___ Text segment

The Potential Impact of Trump Tariffs on the Construction Industry

As the days of January continue to tick away, we draw closer to January 20, 2025, Inauguration Day, whereby the world will watch as President-elect Donald Trump is sworn in for the second time. And while big campaign agendas are promised on the trail, one recent potential policy the incoming President has put forth could have significant implications on the construction industry; the implementation of tariffs, targeting imported goods from countries like Mexico, Canada, and China, which could reshape the landscape of construction projects in several ways.

Increased Material Costs

One of the more obvious components of construction to be impacted will be the impact on material prices, which have seemed to go in one direction in the past few years. A tariff program would not grant contractors any relief when it comes to commonly imported materials such as steel, aluminum, lumber, and cement, which would almost certainly see price hikes. This increase in costs would not only affect the overall budget of construction projects but also lead to supply chain disruptions, causing delays and further escalating expenses.

Uncertainty in Project Pricing

While some projects could be more impacted than others regarding the tariffs, projects currently being estimated and those in the mobilization stage would be affected the most. These potential and uncertain costs will add another layer of complexity to the estimation process making it challenging for contractors to price projects accurately. For projects already in process, once this program hits, fluctuating costs can lead to potential budget overruns, making it difficult for construction firms to maintain profitability and recover those additional costs. To mitigate these risks, some contractors might resort to stockpiling materials, which can drive up costs and create storage challenges, another hit to the bottom line.

______
___ Given material

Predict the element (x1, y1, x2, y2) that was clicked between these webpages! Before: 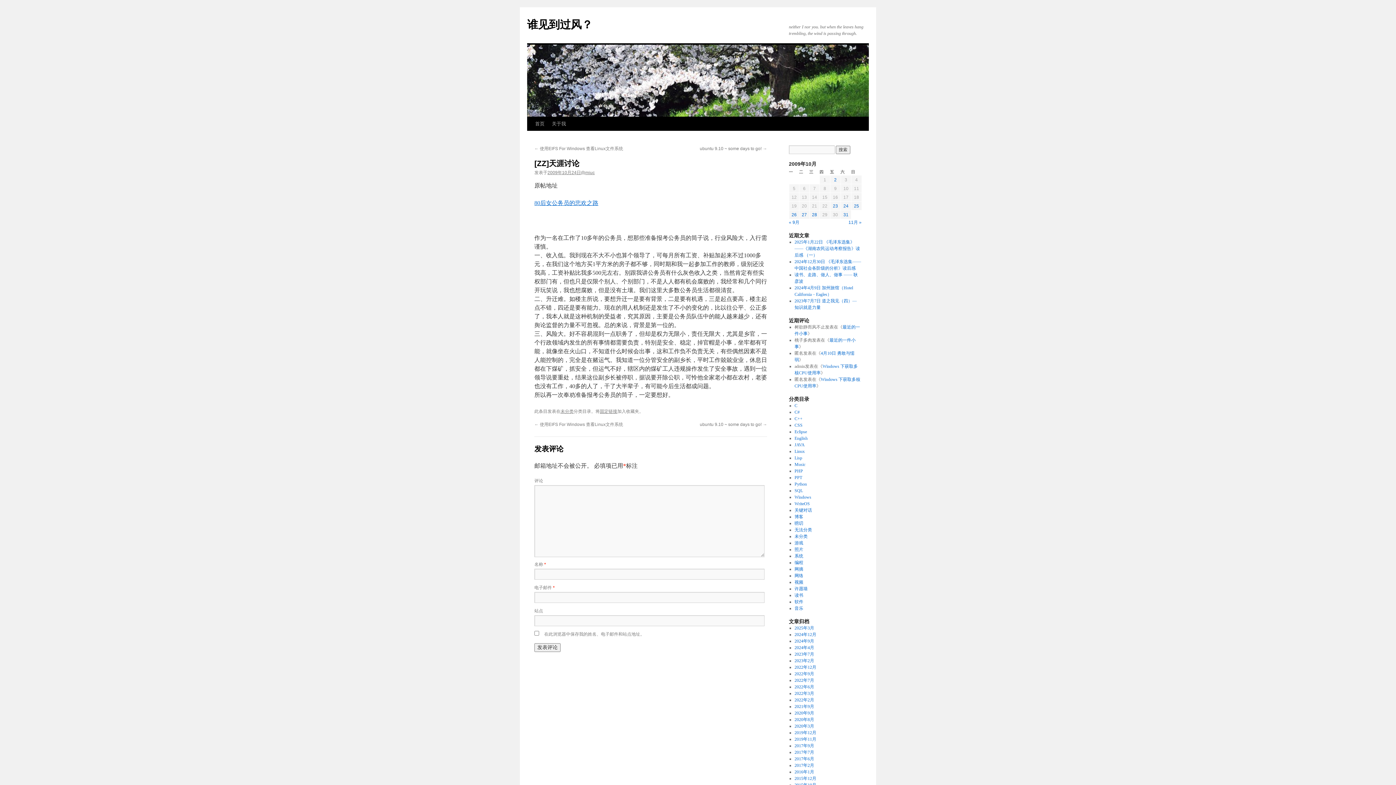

______

→ **Complete the following**:
**A)** The tariffs article says contractors might stockpile materials to reduce risk. In one to three sentences, explain why it calls this another hit to the bottom line.
**B)** In the tariffs article, which commonly imported materials are expected to see price hikes?
**C)** Render this sentence from the tariffs article in Spanish: "This increase in costs would not only affect the overall budget of construction projects but also lead to supply chain disruptions, causing delays and further escalating expenses."
Draw only on the tariffs article when answering.

→ **Responses in order**:
**A)** Stockpiling materials can drive up costs and create storage challenges, which cuts further into contractors' profits.

**B)** Steel, aluminum, lumber, and cement.

**C)** Este aumento de los costos no solo afectaría el presupuesto general de los proyectos de construcción, sino que también provocaría interrupciones en la cadena de suministro, lo que causaría retrasos y elevaría aún más los gastos.